When Artlyst first started its Alt Power 100 Artlyst fifteen years ago, we were aiming at an audience fed up with the gratuitous love fest that other Power 100 lists produced. This list rewarded the commercial while ignoring the hard work of curators, museum directors, and the artists who are so crucial behind the scenes at the museum.
Sadly, the establishment and many imitators have commandeered our list, so we will now be publishing the Power 25.
Paul Carter Robinson, Artlyst CEO – Sara Faith, Contributing editor
Photo: © Artlyst 2025
1) Alison Cole
Cole sits at the nerve centre of Labour’s cultural think tank, The Cultural Policy Unit. She has quietly shaped debates around access, funding, and public value, proving that influence in the arts often belongs not to institutions but to those who write the frameworks behind them.

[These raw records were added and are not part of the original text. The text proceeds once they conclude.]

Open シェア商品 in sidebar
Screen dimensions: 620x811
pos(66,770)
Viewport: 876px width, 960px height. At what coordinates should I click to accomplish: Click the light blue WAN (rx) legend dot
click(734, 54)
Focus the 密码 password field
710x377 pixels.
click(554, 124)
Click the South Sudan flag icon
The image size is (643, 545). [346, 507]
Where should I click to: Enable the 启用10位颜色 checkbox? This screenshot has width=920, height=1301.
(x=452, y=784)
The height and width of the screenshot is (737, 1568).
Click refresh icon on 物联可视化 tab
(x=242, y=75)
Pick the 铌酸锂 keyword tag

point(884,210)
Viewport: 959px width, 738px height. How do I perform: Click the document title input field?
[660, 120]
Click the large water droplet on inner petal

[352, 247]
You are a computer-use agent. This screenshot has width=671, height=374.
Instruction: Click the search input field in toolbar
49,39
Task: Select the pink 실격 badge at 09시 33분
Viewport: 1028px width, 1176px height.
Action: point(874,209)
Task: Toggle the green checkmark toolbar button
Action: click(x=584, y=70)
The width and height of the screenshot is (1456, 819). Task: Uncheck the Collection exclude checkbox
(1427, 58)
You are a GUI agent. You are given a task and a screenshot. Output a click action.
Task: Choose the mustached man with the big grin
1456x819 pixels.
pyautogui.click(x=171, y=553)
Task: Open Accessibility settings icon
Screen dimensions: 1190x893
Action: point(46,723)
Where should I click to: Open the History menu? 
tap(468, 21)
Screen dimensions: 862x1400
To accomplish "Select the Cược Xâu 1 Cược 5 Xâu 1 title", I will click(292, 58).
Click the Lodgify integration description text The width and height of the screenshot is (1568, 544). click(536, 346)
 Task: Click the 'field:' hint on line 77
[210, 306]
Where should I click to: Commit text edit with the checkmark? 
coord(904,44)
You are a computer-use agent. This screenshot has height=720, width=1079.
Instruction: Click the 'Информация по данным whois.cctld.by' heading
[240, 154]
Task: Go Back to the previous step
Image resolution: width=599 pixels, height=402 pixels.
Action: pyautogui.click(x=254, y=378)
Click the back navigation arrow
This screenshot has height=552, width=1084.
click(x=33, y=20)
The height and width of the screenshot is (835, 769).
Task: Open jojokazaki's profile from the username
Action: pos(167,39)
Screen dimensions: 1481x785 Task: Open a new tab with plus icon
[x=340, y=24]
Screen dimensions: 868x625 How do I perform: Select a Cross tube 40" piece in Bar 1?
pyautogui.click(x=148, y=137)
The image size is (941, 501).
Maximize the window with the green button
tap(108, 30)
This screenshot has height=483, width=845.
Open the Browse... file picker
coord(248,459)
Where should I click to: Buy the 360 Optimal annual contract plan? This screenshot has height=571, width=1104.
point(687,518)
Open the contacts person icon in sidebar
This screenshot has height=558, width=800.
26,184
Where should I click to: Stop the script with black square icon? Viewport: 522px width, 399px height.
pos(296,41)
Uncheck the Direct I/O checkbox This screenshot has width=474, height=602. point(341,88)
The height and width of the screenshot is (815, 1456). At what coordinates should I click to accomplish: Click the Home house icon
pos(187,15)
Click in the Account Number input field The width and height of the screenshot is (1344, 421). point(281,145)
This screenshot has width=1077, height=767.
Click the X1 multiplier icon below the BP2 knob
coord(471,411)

Sheryll Catto, Artistic Director & CEO/ Charlotte Hollinshead, Head of Artist Development at ActionSpace Photo: © Artlyst 2025
2) Nnena Kalu
Kalu’s Turner Prize win in Bradford marked a decisive moment for British Art. Her exuberant, accumulative forms reject restraint, hierarchy, and minimalism, asserting joy, obsession, and process as valid — and powerful — artistic positions.
3) Sheryll Catto, Artistic Director & CEO/ Charlotte Hollinshead, Head of Artist Development at ActionSpace
As Artistic Director and CEO of ActionSpace, Catto has spent years dismantling the margins around learning-disabled artists. Her work is not about inclusion rhetoric but infrastructure — building studios, support systems, and professional pathways that treat artistic practice as serious, sustained Labour. Charlotte Hollinshead has led the ActionSpace South London Studio at Studio Voltaire for over 25 years. She supports artists with complex disabilities in developing their individual arts practice and delivers an extensive range of commissions, projects, events, and exhibitions.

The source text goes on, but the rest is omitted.